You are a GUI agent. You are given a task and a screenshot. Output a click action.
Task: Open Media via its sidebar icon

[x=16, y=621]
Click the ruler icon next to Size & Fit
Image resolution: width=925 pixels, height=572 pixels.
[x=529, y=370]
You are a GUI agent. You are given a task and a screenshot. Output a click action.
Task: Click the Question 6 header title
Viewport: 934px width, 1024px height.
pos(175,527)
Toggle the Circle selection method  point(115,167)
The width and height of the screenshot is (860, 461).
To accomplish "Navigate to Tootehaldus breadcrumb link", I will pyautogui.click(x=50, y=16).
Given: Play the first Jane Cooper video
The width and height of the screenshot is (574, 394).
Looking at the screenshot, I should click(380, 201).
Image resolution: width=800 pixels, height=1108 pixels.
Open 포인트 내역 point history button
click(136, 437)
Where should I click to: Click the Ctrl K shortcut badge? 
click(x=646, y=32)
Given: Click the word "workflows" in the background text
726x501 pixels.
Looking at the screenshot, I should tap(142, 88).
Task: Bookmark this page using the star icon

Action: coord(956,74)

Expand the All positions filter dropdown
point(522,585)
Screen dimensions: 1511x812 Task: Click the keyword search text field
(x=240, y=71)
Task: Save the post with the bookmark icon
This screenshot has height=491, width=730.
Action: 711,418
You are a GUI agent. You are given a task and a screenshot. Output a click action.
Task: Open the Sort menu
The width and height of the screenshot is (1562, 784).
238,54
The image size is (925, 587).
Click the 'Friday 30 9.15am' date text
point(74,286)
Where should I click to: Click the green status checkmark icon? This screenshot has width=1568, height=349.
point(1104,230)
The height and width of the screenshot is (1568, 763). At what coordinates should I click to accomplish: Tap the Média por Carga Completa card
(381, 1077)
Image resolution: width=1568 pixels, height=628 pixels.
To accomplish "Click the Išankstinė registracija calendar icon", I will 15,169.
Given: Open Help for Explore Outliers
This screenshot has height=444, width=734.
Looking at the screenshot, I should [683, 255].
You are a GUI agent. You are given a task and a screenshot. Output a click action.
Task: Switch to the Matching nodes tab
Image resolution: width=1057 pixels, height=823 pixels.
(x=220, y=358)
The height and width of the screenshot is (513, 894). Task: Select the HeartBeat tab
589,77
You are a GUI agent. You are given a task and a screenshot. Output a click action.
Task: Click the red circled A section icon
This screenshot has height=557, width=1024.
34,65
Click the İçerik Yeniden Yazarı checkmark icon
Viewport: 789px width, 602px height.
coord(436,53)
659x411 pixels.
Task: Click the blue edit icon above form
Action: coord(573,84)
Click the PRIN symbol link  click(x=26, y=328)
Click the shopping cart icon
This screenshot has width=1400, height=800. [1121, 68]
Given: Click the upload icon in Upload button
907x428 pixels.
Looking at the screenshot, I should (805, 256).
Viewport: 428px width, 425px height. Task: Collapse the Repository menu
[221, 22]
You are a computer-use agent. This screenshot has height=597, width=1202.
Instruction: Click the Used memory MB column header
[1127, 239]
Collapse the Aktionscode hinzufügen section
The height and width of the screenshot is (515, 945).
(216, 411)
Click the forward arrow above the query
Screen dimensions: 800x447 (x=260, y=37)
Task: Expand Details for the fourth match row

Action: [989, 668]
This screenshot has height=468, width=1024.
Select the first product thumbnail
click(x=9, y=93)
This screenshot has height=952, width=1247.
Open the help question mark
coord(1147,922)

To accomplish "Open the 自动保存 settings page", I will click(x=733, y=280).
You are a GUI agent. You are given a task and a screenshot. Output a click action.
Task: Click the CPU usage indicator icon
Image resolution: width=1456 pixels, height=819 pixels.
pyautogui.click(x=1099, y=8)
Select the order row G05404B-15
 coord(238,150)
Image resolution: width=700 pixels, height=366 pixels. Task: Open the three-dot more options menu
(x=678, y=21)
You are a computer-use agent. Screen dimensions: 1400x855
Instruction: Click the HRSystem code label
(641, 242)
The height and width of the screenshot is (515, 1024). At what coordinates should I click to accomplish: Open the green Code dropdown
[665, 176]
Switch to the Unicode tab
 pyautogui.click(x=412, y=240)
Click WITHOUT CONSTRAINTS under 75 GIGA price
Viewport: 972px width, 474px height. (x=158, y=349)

### Task prompt
Please retype exactly the line containing "Switch to the Unicode tab" and each line after it to the end of the records, and nothing more.

### Exercise solution
Switch to the Unicode tab
 pyautogui.click(x=412, y=240)
Click WITHOUT CONSTRAINTS under 75 GIGA price
Viewport: 972px width, 474px height. (x=158, y=349)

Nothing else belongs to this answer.